Just as the Lord is solicitous about our salvation, so too the murder of men, the devil, strives to lead a man into despair.
A lofty and sound soul does not despair over misfortunes, of whatever sort they may be. Our life is as it were a house of temptations and trials; but we will not renounce the Lord for as long as He allows the tempter to remain with us and for as long as we must wait to be revived through patience and secure passionless!

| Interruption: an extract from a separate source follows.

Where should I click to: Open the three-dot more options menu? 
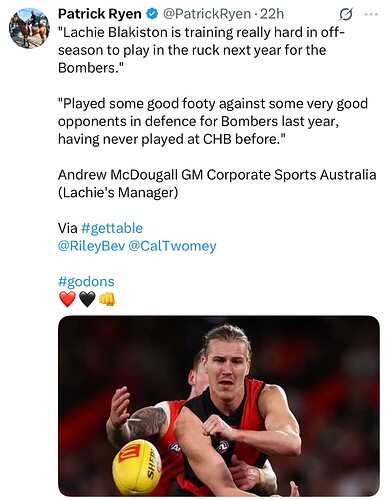point(371,14)
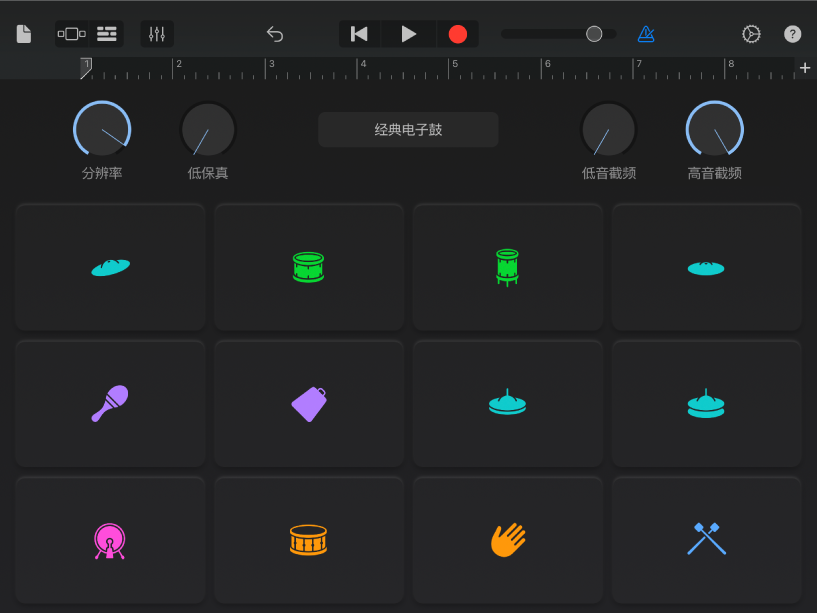Tap the maracas shaker drum pad
The image size is (819, 614).
point(110,403)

Judas the betrayer was fainthearted and unskilled in battle, and so the enemy, seeing his despair, attacked him and forced him to hang himself, but Peter, a firm rock, when he fell into great sin, like one skilled in battle did not despair nor lose heart, but shed bitter tears from a burning heart, and the enemy, seeing these tears, his eyes scorched as by fire, fled far form him wailing in pain.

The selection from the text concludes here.